BSN vs. ADN income disparity - page 9

by romie | 15,288 Views | 86 Comments

I just went to a job fair and got a sheet from Loyola Hospital in Chicago. They pay their new ADN's 24.20. They pay new BSNs only 24.50 an hour. That does not make me happy at all. I am currently enrolled in a direct entry... Read More


  1. 0
    The nurse who told you green is green is right. It is experience that counts. If you think you have a problem, consider all the LPNs with YEARS of experience who do incredible work for so much less than the rest of nurses. Also, consider our teachers. They make pittance compared to the staff nurse!!!!! Now, don't misunderstand me, I believe in furthering one's education, and remuneration for it. But, the degrees are just door openers. Experience is what counts. And, down the road the BSN and Master degrees will reward you ---- if you gain that critical experience. I am an ADN nurse with 11 years experience in nursing. I am a mature, professional nurse, who was a newspaper and magazine editor for 20 years before going back to school for nursing. Now I am combining my two careers. It's working for me. Everyone has different goals. However, the most important one in nursing is caring for people. Along with that, comes experience. I have no trouble earning between $70-$80,000 a year as an ADN. Maybe locale is part of your financial problem (I'm from New England, where the pay is considerably better than what you describe), but, you have a more serious problem. Do you really want to be a nurse??? Cause it's not easy. Good luck
  2. 0
    I am an ADN RN. I have a 2 year degree, that qualified me to take boards and become a Registered Nurse. My sister-in-law is a BSN. She received an education that qualified her to take boards and become a Registered Nurse. She received more education than I did, but not clinically.

    What is my point? If a BSN grad is "better" than an ADN grad, then they should state that you have to have a BSN to take boards. Obviously this is not the case, so what's all the fuss? An RN is an RN, no matter what degree they have to get there. Everybody knows that most of your education happens AFTER you graduate anyway.

    Saying that you are upset because you make the same $$ as someone with less education is like sitting on a plane and being upset because the guy sitting next to you paid less for his seat. It's not his fault, and the airline shouldn't give you a refund, you agreed to pay for the ticket before you got on the plane.
  3. 0
    Amen to that!
    My husband has a mechanical engineering degree and drives a truck.
    All he took for the driving job is a cdl test....makes 30.00 an hr. Go fig!

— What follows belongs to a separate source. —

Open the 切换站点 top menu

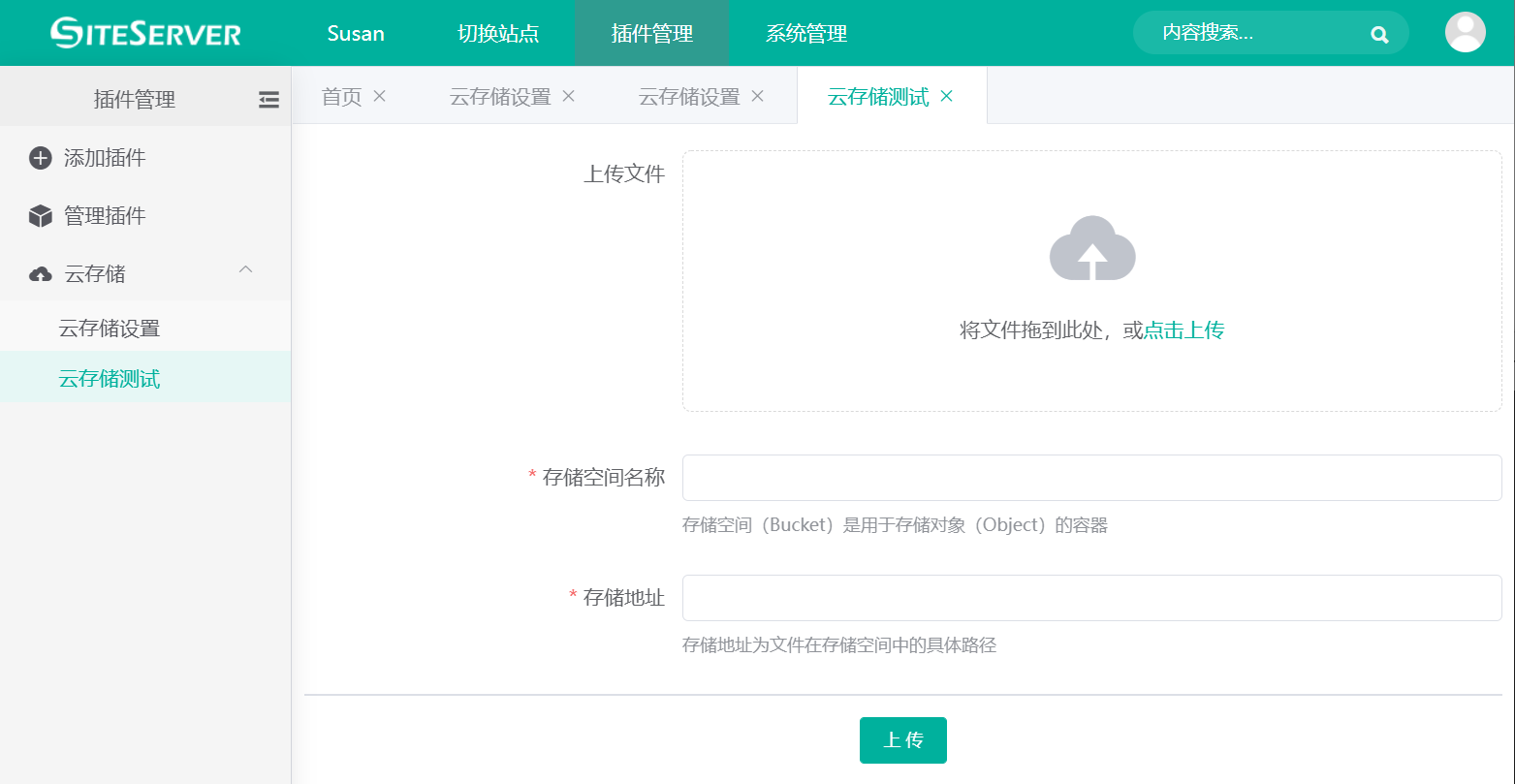[498, 34]
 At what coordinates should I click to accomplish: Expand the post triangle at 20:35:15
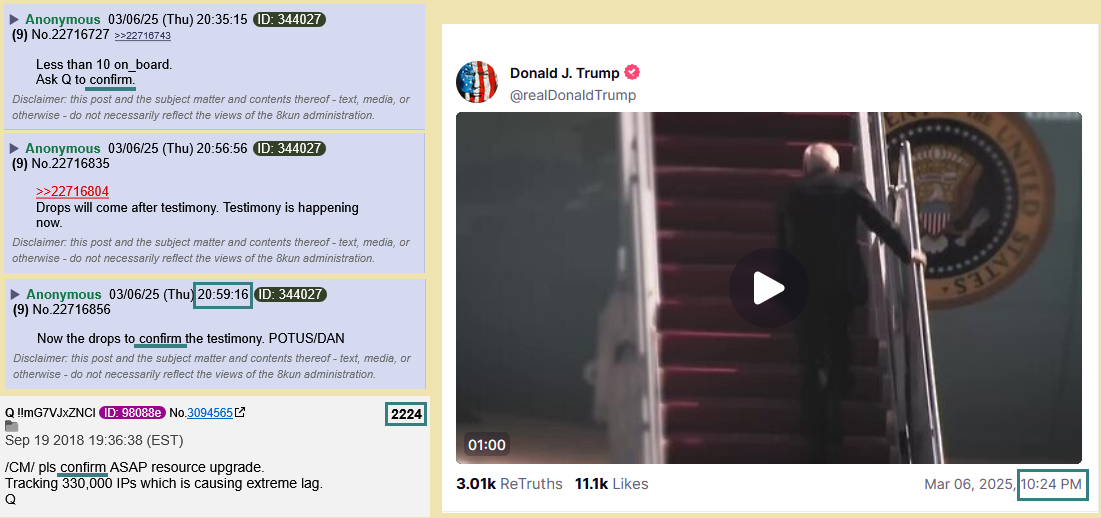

    By the way...excuse my ignorance on this subject...what is a BSN and ADN? Am I correct to say the B is for the bachelor degree and the A is associates. I'm in transition here as far as getting into the nursing field. After reading all this...I'm wondering if I'm making the right choice or not. Is there anyone out there that is content and happy with where their at, regardless of the B or A thing. I think what it all boils down to is being paid for what your worth along with the time and effort you put into getting that piece of paper. It's called recognition. Am I right or wrong??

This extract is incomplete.